§ **WHAT TO WORK ON**:
From the entries below, count every line that contains the word "Given". Please give the number and nothing else.

Saved entries:

=== Section Start ===

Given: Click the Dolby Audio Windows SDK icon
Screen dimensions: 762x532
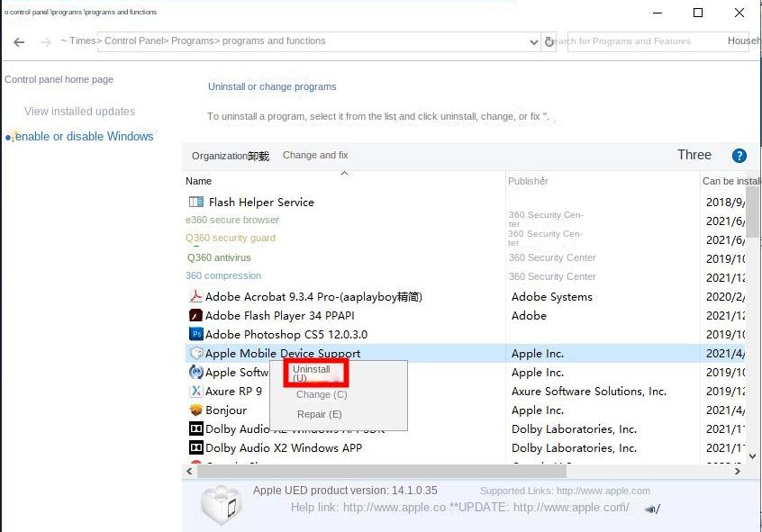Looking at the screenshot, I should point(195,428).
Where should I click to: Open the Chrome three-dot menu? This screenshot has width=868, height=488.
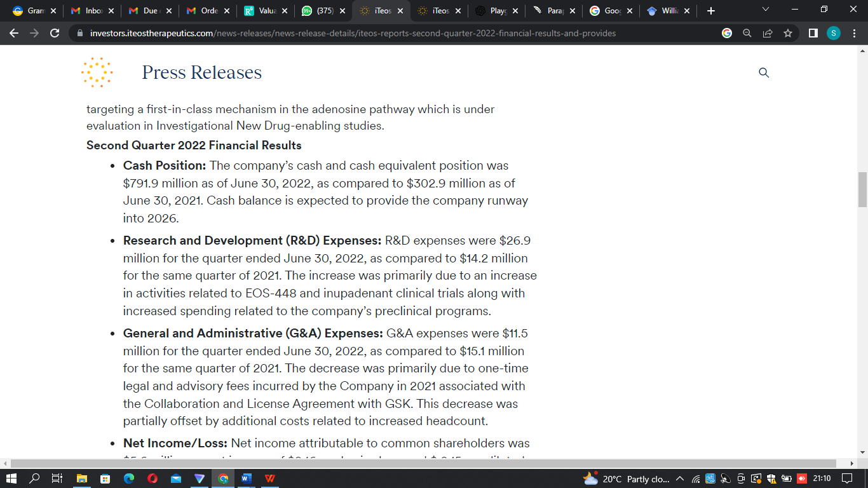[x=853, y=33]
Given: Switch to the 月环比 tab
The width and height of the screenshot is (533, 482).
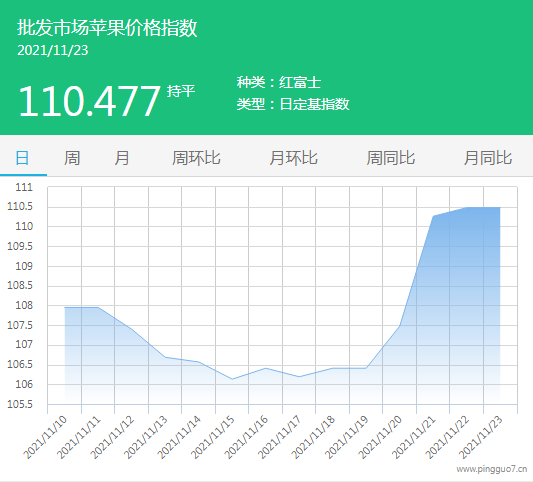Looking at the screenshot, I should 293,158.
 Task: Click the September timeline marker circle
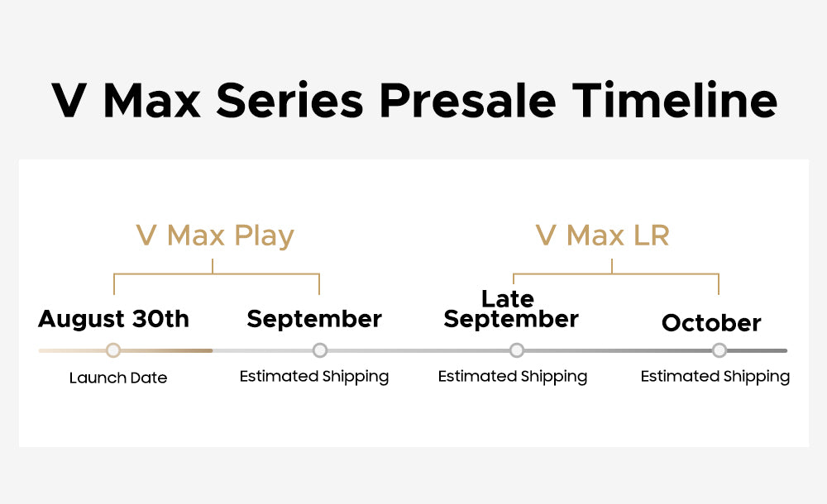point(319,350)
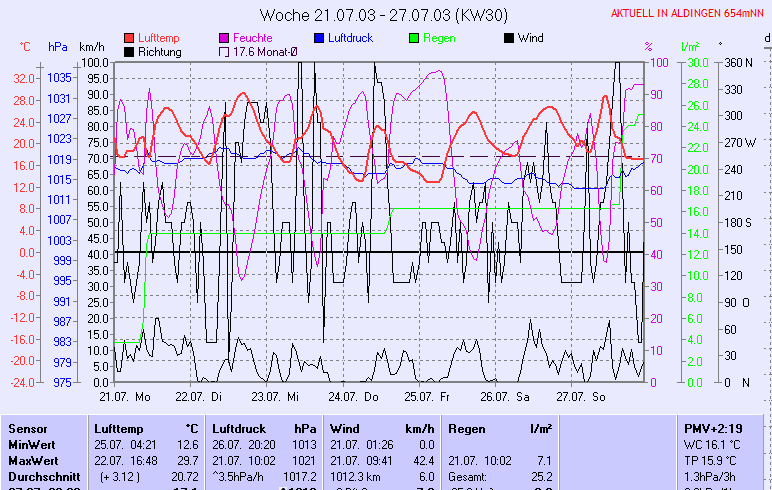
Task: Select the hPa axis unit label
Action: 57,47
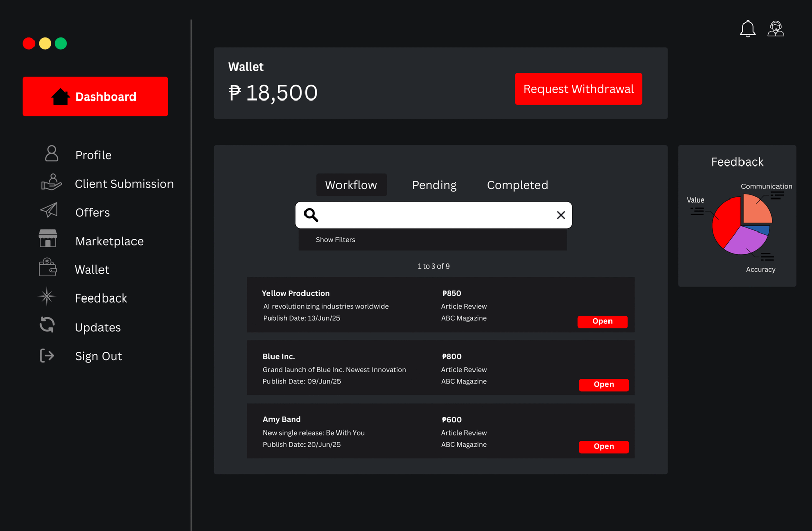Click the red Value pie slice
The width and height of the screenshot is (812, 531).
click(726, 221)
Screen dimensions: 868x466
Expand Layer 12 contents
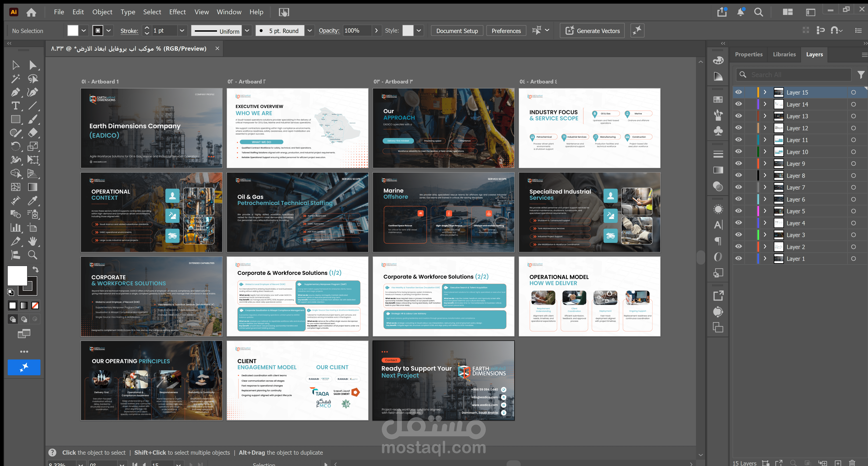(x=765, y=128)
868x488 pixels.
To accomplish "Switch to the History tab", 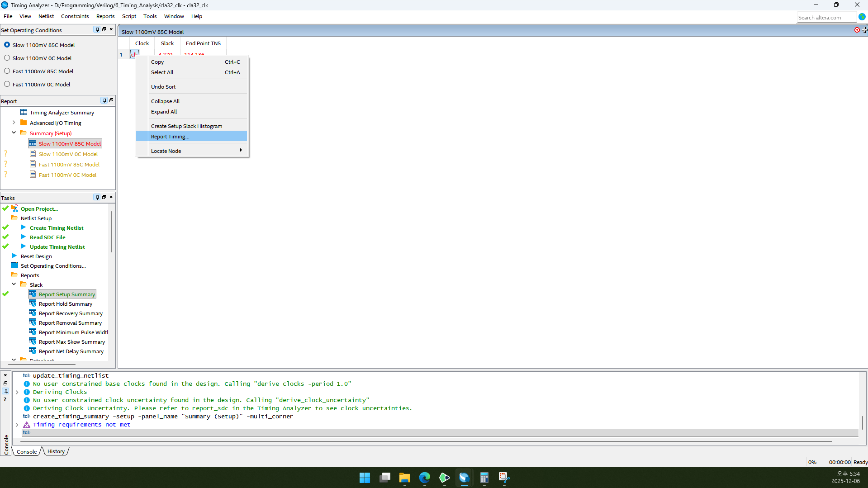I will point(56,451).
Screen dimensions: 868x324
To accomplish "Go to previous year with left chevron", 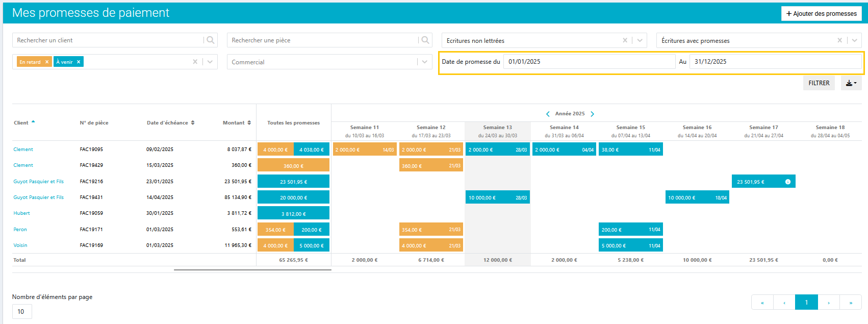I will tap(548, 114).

=== Section End ===

§ **RESPONSE BELOW**:
2